O encolhimento do orçamento é em grande parte consequência desse
desvio original corrigido tarde demais. Empresas privadas destinam US$
2 bilhões por ano para pesquisas em biotecnologia, a Embrapa conta só
com US$ 200 milhões.
Ou seja, a empresa sobrevive estrangulada por insuficiência de
recursos. Uma saída seria abrir seu capital, para que reforçasse seu
patrimônio sem perder sua condição de empresa pública. Desde 2008, o
senador Delcídio Amaral (PT-MS) tenta aprovar no Congresso o aumento
do seu capital nos moldes de Petrobrás e Banco do Brasil, ambas
empresas de economia mista e ações negociadas em bolsa.

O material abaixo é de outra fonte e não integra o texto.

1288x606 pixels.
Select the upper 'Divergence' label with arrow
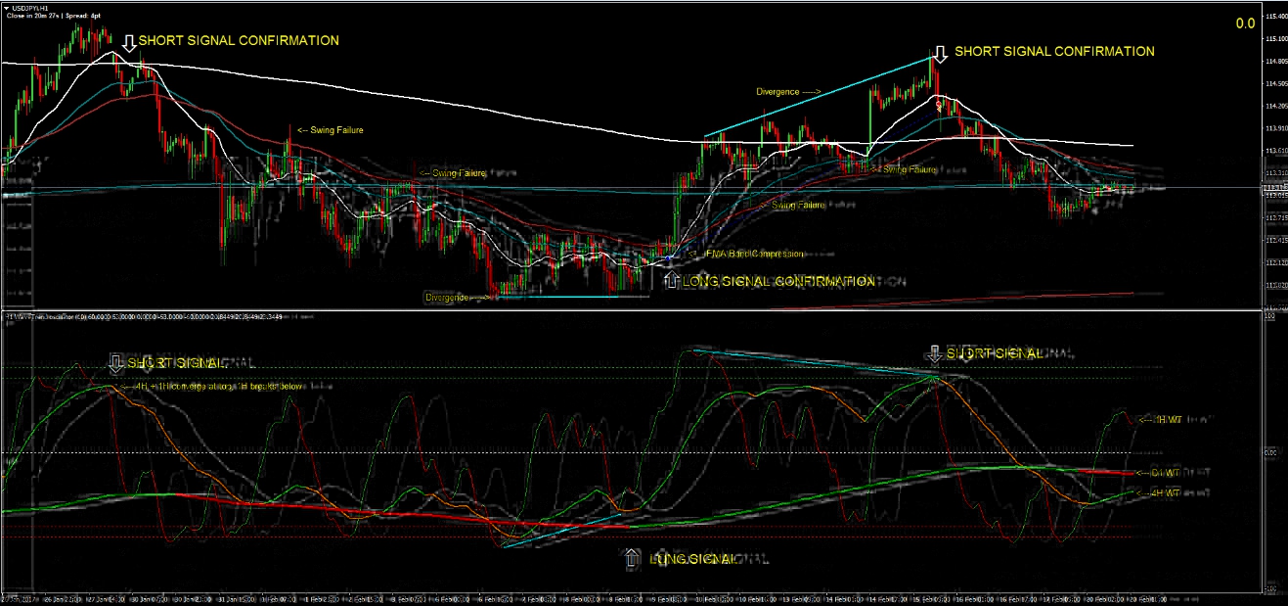coord(787,92)
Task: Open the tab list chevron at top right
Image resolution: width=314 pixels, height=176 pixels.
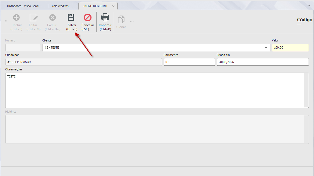Action: pyautogui.click(x=309, y=5)
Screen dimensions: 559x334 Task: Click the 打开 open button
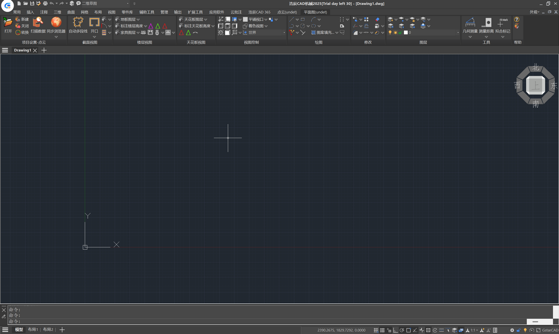pos(8,25)
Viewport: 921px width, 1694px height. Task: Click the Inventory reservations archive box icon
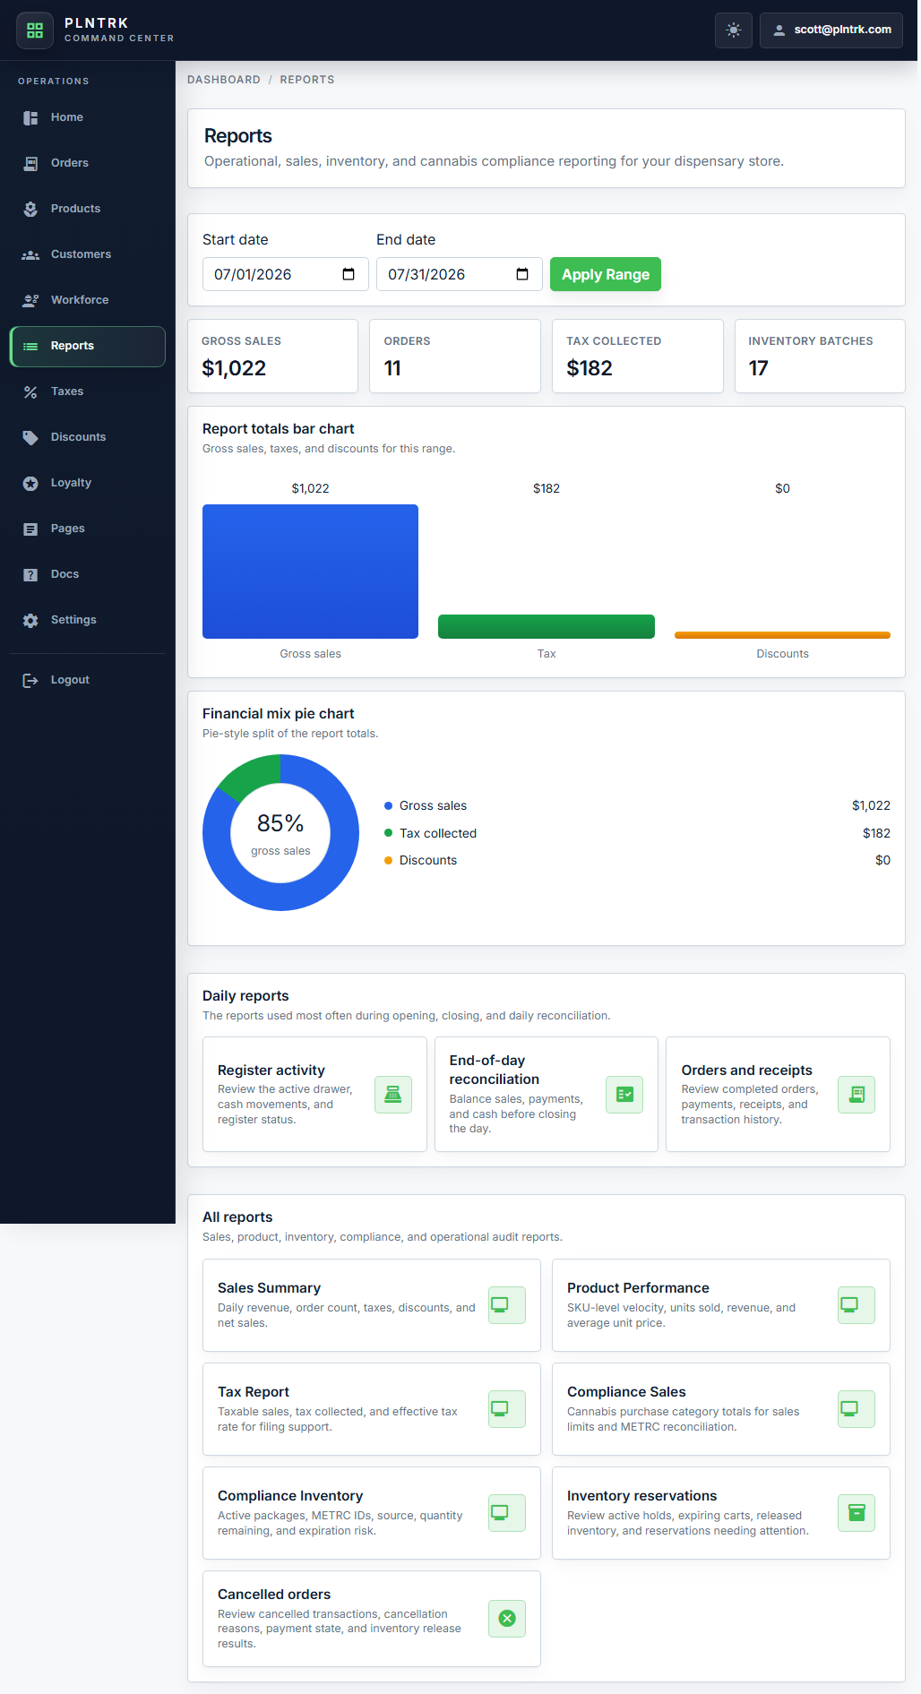(x=856, y=1513)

Mas essa
resposta enfrenta nova fonte de preconceitos: é percebida por certos
meios como privatização disfarçada -- como se a privatização fosse o
diabo. Seu presidente, Pedro Arraes, por exemplo, deixou clara há
alguns dias sua posição ao Valor Econômico. Quer uma Embrapa
puro-sangue, com 100% de capital estatal, e o Legislativo fora dessa
discussão.
Se for para esse lado, a Embrapa corre o risco de deixar de ser
empresa de ponta e se recolherá a pequenos nichos. Há quem pondere,
como Flávio Finardi, presidente da CTNBio, que o foco principal da
Embrapa não é lucrar, mas fornecer ao pequeno produtor meios de
trabalhar com baixos custos. Mas o próprio Finardi não vê objeção para
esse processo ser financiado com capitais obtidos no mercado: "Não
teria nada de privatização nisso".
No entanto, fica nítida a necessidade de se rever o papel da Embrapa.
Ou muda ou será rebaixada para a terceira divisão. O sócio-diretor da
consultoria Céleres, Anderson Galvão, adverte: "Existe uma crise de
identidade a ser resolvida, a Embrapa perdeu o bonde".